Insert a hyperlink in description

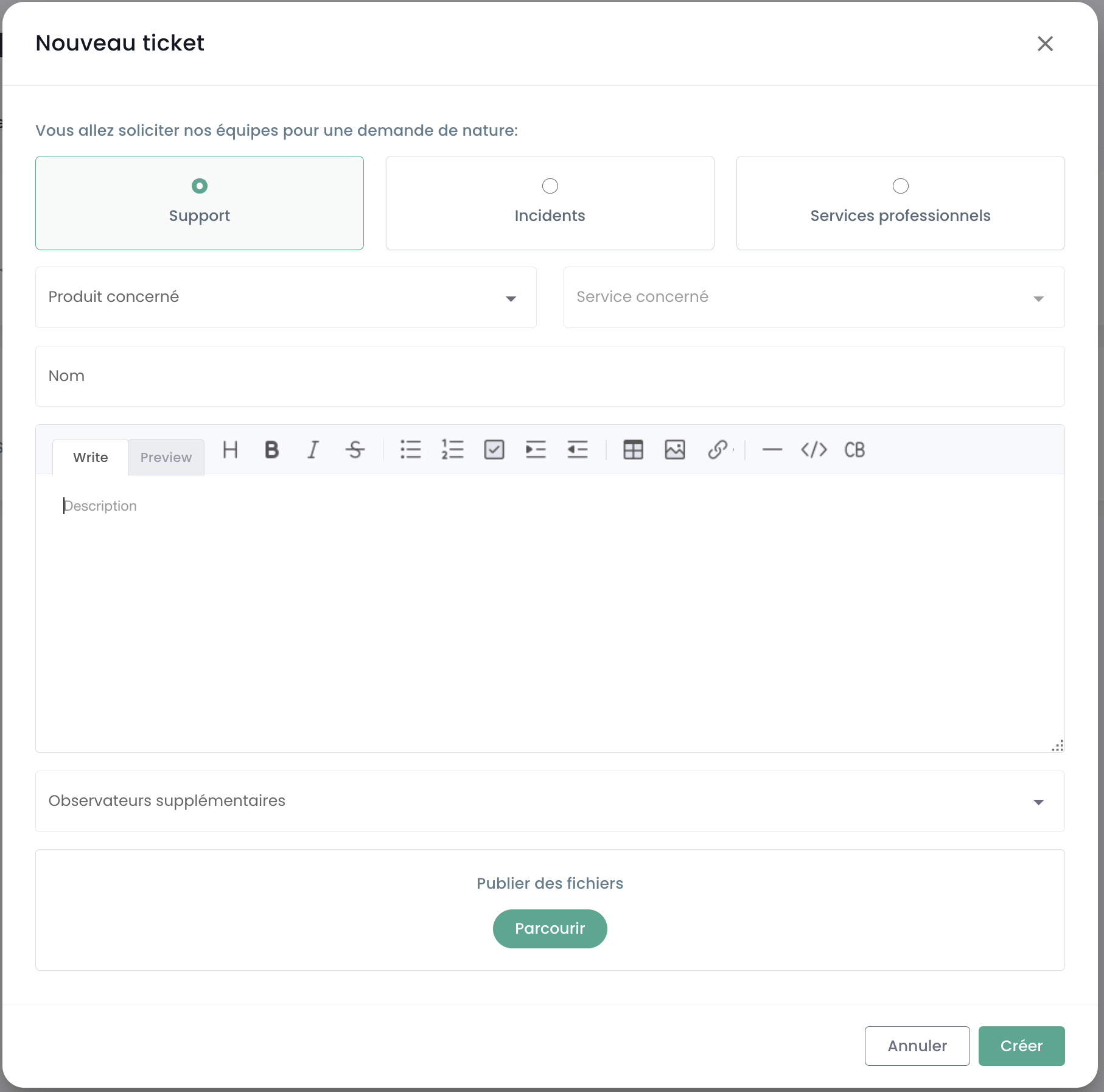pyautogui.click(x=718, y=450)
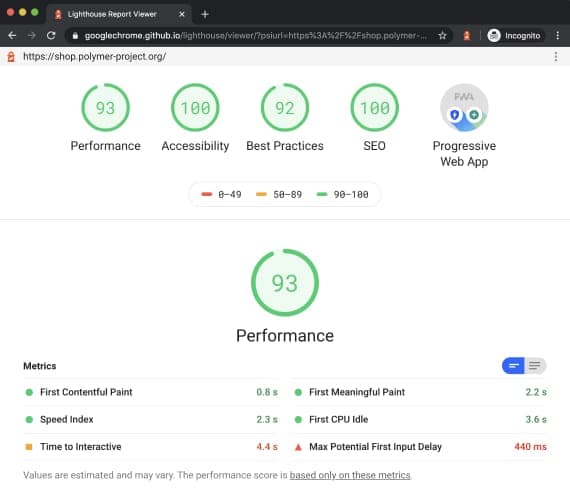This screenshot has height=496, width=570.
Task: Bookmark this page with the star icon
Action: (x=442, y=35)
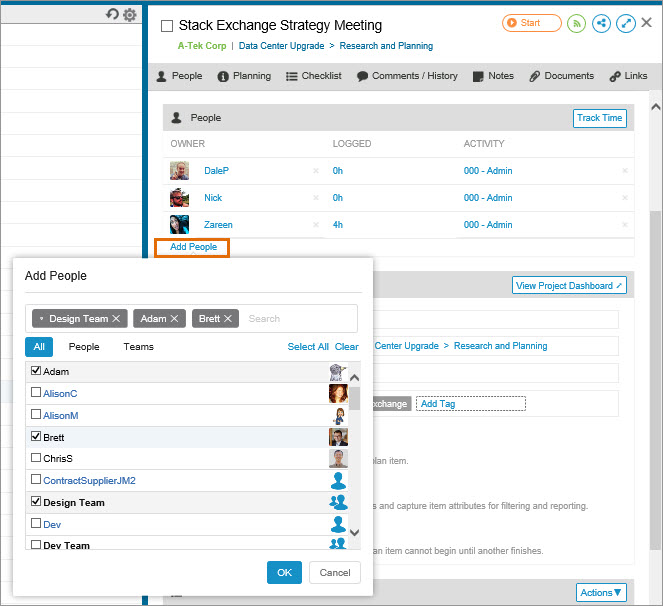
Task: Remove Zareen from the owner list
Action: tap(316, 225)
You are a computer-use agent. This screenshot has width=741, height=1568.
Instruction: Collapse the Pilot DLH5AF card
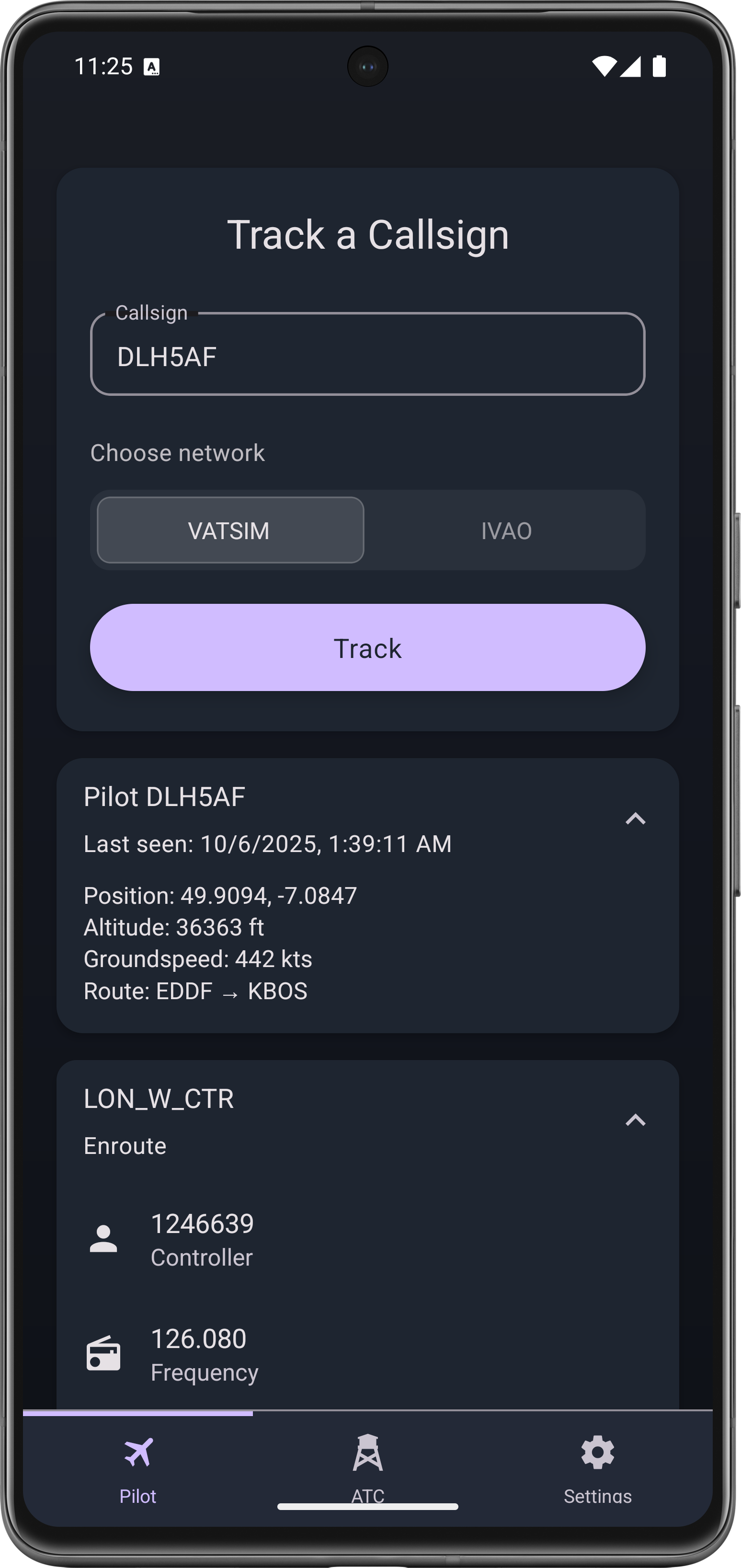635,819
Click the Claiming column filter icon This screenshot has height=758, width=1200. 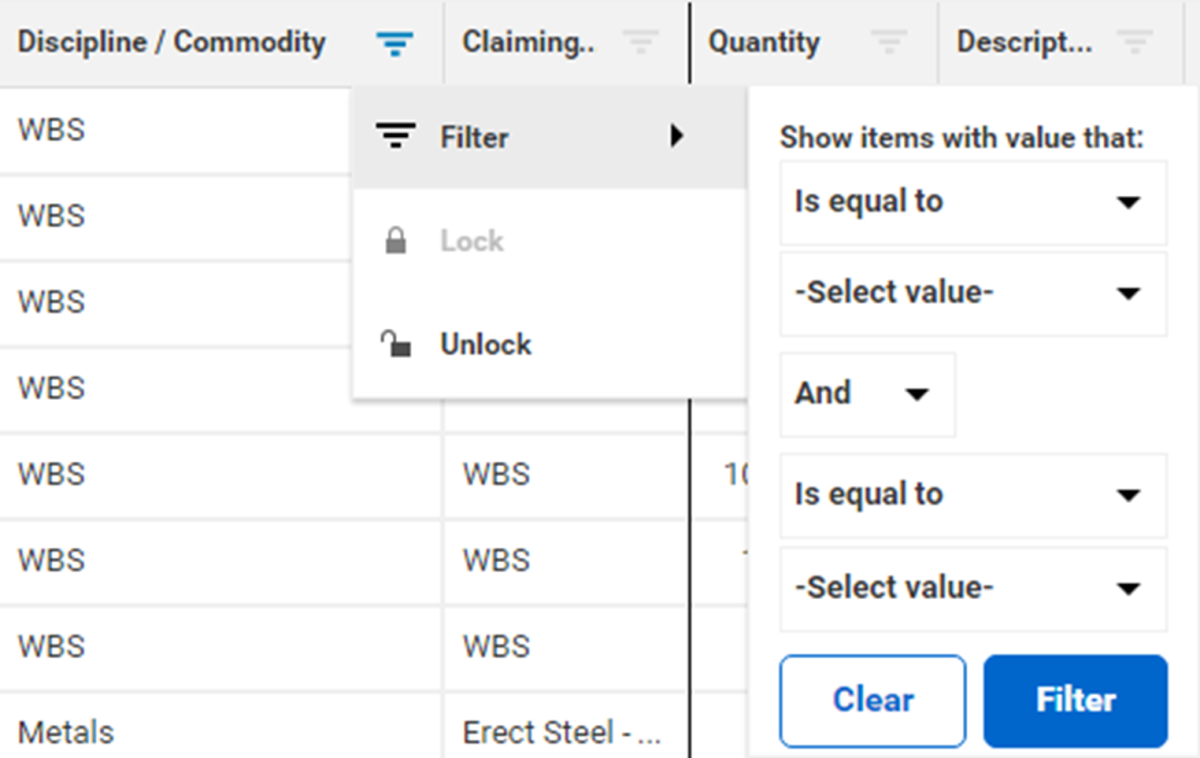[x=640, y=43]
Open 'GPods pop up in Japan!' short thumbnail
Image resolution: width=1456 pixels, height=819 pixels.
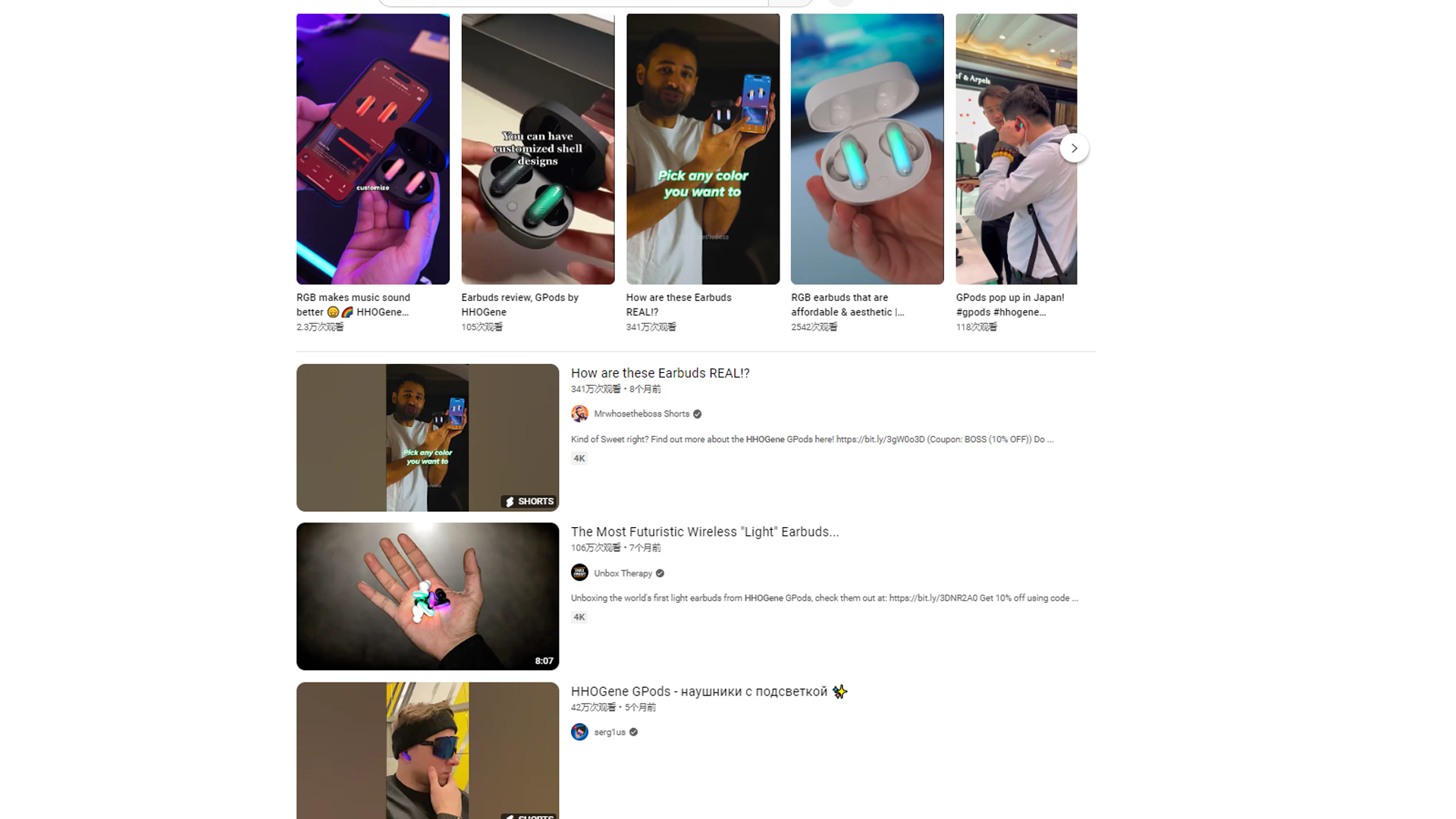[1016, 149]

----

## Problem details:
The copy has to start at the line that contains "Open 'GPods pop up in Japan!' short thumbnail" and end at the last line of the material above, matching the original exactly and holding no pictures.

## Result for this exercise:
Open 'GPods pop up in Japan!' short thumbnail
Image resolution: width=1456 pixels, height=819 pixels.
[1016, 149]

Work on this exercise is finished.